Two Holy Guides for When Lent Doesn’t Go as Planned
Lent is a beautiful opportunity each year to enter into deeper prayer, fasting, and almsgiving. These practices should lead us to greater repentance and conversion. There is a stripping away of our sins and worldliness when we dedicate ourselves more seriously to the spiritual life. What many of us find as we progress through Lent, however, is that God has other plans for us than our own. It may turn out that our willed penances may have to give way to a deeper unwilled suffering, which if endured in union with Christ Crucified will produce even greater fruit in our souls. This has been the lesson for me during what has already been a rather long Lent and Christ used two holy souls to show me the way.
On Ash Wednesday, my husband grew very weak for reasons we didn’t understand at the time. After what we thought was a normal cold, his energy began to weaken over the course of a few weeks. By the time we drove 2 hours away to my godson’s baptism on the Monday before Ash Wednesday, he was too tired to drive, which is abnormal. At the baptism itself, I noticed at one point that he went to sit in a chair off to the side. He was there to support me and our friends since the godfather is a priest.
As he sat in the corner, the priest who celebrated the baptism sat next to him afterwards, and seeing how sick he was, gave him Anointing of the Sick. My husband knew something was seriously wrong because even when he was sickest with his rare autoimmune lung disease, Wegener’s Granulomatosis (GPA) he never felt as weak as he did that week. By Ash Wednesday, I stood over him with growing concern as he tried weakly to eat a McDonald’s fish filet sandwich and could barely finish a few bites.
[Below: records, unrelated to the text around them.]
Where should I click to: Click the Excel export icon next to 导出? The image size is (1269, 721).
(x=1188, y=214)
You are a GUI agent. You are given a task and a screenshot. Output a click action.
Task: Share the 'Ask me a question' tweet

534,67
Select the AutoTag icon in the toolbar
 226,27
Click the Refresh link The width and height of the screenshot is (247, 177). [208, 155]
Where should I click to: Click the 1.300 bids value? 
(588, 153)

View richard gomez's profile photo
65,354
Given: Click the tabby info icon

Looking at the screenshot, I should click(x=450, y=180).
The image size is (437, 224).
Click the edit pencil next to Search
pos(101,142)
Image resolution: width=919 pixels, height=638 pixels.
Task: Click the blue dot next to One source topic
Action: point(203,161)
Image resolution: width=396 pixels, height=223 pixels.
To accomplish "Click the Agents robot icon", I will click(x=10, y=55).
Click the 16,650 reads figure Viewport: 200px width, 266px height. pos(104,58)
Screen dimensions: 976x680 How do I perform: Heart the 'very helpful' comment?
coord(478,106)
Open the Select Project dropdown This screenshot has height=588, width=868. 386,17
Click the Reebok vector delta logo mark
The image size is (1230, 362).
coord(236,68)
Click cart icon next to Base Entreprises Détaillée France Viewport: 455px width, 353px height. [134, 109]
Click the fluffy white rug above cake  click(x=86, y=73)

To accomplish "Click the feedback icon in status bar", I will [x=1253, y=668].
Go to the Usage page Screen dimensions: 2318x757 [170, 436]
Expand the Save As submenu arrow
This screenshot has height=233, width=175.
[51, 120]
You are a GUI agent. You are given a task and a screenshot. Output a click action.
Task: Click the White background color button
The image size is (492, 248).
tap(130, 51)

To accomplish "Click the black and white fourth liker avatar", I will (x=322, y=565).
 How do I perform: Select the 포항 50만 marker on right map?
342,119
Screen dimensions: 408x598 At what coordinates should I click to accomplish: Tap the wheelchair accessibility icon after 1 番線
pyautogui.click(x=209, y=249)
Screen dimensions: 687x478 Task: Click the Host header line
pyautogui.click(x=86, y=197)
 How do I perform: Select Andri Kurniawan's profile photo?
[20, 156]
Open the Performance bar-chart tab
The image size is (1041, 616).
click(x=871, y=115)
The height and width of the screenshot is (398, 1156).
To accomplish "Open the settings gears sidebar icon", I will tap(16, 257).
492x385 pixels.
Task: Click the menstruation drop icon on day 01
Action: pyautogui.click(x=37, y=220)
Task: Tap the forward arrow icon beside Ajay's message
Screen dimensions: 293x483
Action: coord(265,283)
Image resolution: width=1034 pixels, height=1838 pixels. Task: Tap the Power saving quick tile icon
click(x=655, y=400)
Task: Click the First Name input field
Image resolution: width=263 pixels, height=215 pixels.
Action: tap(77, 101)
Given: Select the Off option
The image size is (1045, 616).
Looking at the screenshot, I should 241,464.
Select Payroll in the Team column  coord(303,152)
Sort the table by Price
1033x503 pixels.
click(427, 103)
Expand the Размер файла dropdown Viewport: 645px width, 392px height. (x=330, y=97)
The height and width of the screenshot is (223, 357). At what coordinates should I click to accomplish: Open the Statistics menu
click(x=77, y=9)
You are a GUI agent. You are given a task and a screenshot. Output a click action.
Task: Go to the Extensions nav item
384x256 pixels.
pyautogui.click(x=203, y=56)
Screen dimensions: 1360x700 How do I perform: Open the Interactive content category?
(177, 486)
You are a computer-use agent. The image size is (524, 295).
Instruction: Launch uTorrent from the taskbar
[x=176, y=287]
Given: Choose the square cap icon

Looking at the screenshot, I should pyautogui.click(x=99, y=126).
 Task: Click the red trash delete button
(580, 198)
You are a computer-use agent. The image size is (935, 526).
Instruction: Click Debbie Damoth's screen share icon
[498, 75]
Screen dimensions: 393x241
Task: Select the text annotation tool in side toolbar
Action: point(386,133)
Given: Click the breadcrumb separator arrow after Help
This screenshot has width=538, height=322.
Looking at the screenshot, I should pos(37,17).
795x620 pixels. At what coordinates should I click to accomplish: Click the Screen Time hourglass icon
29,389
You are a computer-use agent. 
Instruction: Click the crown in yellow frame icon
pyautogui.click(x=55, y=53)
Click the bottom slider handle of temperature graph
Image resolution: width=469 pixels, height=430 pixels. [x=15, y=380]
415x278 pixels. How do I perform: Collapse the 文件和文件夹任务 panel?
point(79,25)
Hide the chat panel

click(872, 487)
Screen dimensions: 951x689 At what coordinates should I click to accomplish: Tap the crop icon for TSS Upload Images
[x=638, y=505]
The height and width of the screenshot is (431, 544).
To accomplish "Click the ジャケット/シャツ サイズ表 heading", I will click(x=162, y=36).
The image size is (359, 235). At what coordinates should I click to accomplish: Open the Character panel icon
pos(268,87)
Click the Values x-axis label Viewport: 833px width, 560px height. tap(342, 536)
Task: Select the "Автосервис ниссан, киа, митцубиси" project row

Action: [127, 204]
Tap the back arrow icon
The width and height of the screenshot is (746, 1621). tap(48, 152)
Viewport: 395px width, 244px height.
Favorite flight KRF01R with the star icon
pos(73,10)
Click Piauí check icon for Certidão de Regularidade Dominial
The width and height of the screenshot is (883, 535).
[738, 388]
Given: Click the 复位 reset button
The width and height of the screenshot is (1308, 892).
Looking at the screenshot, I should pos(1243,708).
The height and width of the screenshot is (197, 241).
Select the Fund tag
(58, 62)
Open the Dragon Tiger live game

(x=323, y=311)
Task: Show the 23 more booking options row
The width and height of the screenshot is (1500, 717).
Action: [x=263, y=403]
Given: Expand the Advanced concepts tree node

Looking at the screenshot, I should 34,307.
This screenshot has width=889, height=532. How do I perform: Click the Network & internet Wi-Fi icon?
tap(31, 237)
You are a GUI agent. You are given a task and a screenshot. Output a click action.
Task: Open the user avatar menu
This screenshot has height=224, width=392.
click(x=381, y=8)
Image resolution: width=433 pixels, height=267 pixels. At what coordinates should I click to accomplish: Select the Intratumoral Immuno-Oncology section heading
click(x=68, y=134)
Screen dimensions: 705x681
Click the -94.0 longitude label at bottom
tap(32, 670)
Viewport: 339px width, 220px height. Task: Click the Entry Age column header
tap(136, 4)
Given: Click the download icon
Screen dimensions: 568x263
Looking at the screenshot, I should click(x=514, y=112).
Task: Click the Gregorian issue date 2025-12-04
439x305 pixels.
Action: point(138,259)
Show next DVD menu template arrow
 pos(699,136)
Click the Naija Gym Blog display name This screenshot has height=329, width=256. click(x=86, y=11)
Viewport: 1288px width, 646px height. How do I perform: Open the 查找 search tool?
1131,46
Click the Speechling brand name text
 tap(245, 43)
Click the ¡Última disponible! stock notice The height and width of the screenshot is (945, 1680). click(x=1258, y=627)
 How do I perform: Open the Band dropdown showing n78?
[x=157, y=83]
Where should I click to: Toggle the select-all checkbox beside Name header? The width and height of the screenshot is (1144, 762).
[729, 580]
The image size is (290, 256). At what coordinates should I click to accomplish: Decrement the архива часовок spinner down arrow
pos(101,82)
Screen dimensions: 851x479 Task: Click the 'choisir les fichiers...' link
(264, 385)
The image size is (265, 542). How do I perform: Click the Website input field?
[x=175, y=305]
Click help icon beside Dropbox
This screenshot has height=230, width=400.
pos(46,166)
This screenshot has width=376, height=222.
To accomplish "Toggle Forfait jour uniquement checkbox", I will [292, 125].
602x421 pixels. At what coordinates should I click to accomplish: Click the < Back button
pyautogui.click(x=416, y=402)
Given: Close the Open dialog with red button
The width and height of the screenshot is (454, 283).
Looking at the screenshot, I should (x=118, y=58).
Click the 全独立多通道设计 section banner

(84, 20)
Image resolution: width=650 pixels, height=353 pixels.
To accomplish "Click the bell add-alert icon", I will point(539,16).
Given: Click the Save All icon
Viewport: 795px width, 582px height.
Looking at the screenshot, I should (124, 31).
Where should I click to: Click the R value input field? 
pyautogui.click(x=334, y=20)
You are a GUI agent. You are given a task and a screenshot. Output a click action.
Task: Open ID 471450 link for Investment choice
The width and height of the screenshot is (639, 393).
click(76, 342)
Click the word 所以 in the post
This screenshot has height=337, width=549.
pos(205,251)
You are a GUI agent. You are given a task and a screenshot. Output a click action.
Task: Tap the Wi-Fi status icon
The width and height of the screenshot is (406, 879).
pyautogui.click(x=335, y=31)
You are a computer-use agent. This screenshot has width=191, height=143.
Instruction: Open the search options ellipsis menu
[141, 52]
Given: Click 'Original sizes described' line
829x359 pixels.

He had no appetite and dropped 15 pounds in two weeks.
It was providential that he received Anointing of the Sick because we found out two days later that one of his immunosuppression drugs started suppressing the creation of new white blood cells in his body. His white cell count dropped to a critically low 2 and he was high risk for infection and illness. We also discovered two days later after I brought him Holy Communion from Sunday Mass that he had a fever and needed to go to the hospital. He was admitted for a couple of days for what his pulmonologist believed to be viral pneumonia, which is particular dangerous for severely immunocompromised patients.
Thus, our Lent began with intense unexpected and unwilled suffering. The penances we all agreed to in the beginning gave way to reality as we dealt with sleepless nights in the hospital and multiple weeks of him needing to rest and work from home because he wasn’t strong enough to drive or make it more than a couple of hours without needing a nap. Thanks to the miracle drug, but double-edged sword of prednisone—a drug that induces Hulk-like tendencies in those on it—he began to feel better and was able to finally return to week on Monday of this week.